### Work instruction 1:
In the book review below, what annual income does Benson say lets a person live a comfortable middle-class life?
### Work instruction 2:
Summarize the book review below in two sentences.
### Work instruction 3:
Carry on the book review below, starting after its final sentence.

--- Given passage Enclosed Below ---

Book Review: Ragnar's Guide to the Underground Economy
Ragnar's Guide to the Underground Economy by Ragnar Benson.
This book is exactly what the title says: A guide to living in the underground economy.
The basic calculation that Benson does is this: An income of about $50,000 a year lets you live a comfortable middle-class life. However, earning $50,000 a year takes quite a bit of work. Suppose, instead, you earned about $30,000 a year, and then didn't pay taxes? Depending on where you live, the net income works out to be about the same. As Benson puts it, "Personally, I have always found it much easier to earn 30 grand than 50!"
The book begins with the basics of operating in the underground economy: You work for cash, you avoid having a bank account, you leave no paper trail. (There's also a comparison with less-drastic tax cheats who, for example, pocket cash payments while paying taxes as usual on payments by check or credit card.) There's a discussion of the practical aspects of running a business that can't be accredited or bonded, and has to be very careful about advertising or otherwise drawing attention to itself.
The bulk of the book, though, is a series of case studies of specific people working in the underground economy. There's a section about a man who cuts up and delivers firewood. Another finds fossils and sells them to schools and scientific supply companies. Another gathers pine cones for sale to tree nurseries. There's a chapter on service work like house cleaning and pet care. There's a chapter on skilled work like carpentry, gunsmithing, or chimney sweeping. The book wraps up with a look at some of the downsides of the underground economy, such as the difficulty in getting medical insurance and not qualifying for social security or medicare.

--- End of Enclosed Given passage ---
--- Data extract Enclosed Below ---

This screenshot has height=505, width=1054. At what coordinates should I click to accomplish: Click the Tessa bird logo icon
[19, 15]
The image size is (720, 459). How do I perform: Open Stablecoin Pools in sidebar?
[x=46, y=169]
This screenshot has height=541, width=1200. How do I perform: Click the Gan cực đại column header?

--- End of Enclosed Data extract ---

### Your response 1:
About $50,000 a year.

### Your response 2:
The review describes Ragnar Benson's book as a guide to living in the underground economy, based on the calculation that earning about $30,000 a year without paying taxes can, depending on location, yield roughly the same net income as earning $50,000. The book covers basics such as working for cash and leaving no paper trail, devotes most of its length to case studies of people doing work ranging from firewood delivery to carpentry, and ends with downsides such as difficulty getting medical insurance and not qualifying for social security or medicare.

### Your response 3:
One point that Benson makes very clear is that work in the underground economy is still work. If you don't pay your taxes you can live at a higher standard of living, or do less work, but you still need to work. He's a bit less clear about the issue of being caught cheating on taxes.
Ragnar Benson has written a lot of other books on similar topics: acquring fake ID, survival poaching, homemade weapons. I get the sense that he's going after both the market of people seriously interested in committing crimes and people with only a vicarious interest. I can't really recommend the books to incipient criminals, both because I don't want to assist criminals, and because I don't think the books lay out the risks clearly enough. For those with only an academic interest in the topic, though, this book and his others can be entertaining and even informative.